Listed records below:

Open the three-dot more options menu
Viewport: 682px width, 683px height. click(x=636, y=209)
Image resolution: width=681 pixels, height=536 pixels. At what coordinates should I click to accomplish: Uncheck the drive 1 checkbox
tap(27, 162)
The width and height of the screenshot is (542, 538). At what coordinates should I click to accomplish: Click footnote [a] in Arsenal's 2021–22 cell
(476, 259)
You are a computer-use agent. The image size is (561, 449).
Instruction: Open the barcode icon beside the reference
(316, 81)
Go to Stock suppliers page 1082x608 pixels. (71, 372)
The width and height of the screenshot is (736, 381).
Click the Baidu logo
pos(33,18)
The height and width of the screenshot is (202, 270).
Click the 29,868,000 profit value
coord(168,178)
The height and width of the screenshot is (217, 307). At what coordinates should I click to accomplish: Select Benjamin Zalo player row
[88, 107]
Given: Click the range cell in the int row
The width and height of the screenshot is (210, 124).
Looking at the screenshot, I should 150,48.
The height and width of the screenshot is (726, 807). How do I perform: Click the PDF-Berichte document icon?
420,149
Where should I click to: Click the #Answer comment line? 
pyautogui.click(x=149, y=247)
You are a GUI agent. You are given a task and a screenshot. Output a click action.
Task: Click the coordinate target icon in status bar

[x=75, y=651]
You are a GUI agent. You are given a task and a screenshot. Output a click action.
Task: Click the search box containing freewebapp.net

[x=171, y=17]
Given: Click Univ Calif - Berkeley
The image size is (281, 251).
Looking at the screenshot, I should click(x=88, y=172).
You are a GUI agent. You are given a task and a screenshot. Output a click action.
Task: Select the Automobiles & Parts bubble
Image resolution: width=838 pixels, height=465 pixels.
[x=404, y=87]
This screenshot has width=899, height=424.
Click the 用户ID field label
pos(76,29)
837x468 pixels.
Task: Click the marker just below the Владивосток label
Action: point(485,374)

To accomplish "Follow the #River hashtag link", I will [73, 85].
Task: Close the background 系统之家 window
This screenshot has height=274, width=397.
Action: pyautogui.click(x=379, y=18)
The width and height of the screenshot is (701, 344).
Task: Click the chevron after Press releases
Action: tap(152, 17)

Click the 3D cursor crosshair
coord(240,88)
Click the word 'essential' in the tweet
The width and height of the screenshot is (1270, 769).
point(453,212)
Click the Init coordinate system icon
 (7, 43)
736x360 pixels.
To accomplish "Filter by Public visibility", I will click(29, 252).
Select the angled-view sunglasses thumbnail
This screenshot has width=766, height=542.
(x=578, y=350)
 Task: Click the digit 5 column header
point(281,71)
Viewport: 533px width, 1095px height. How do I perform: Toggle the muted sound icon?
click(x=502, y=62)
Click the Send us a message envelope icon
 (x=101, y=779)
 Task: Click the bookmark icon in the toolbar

End of Listed records.

Please print exactly what appears from the first line of the data through the line with "Given: Click Univ Calif - Berkeley", including both of those lines and nothing past them.

Open the three-dot more options menu
Viewport: 682px width, 683px height. click(x=636, y=209)
Image resolution: width=681 pixels, height=536 pixels. At what coordinates should I click to accomplish: Uncheck the drive 1 checkbox
tap(27, 162)
The width and height of the screenshot is (542, 538). At what coordinates should I click to accomplish: Click footnote [a] in Arsenal's 2021–22 cell
(476, 259)
You are a computer-use agent. The image size is (561, 449).
Instruction: Open the barcode icon beside the reference
(316, 81)
Go to Stock suppliers page 1082x608 pixels. (71, 372)
The width and height of the screenshot is (736, 381).
Click the Baidu logo
pos(33,18)
The height and width of the screenshot is (202, 270).
Click the 29,868,000 profit value
coord(168,178)
The height and width of the screenshot is (217, 307). At what coordinates should I click to accomplish: Select Benjamin Zalo player row
[88, 107]
Given: Click the range cell in the int row
The width and height of the screenshot is (210, 124).
Looking at the screenshot, I should 150,48.
The height and width of the screenshot is (726, 807). How do I perform: Click the PDF-Berichte document icon?
420,149
Where should I click to: Click the #Answer comment line? 
pyautogui.click(x=149, y=247)
You are a GUI agent. You are given a task and a screenshot. Output a click action.
Task: Click the coordinate target icon in status bar

[x=75, y=651]
You are a GUI agent. You are given a task and a screenshot. Output a click action.
Task: Click the search box containing freewebapp.net

[x=171, y=17]
Given: Click Univ Calif - Berkeley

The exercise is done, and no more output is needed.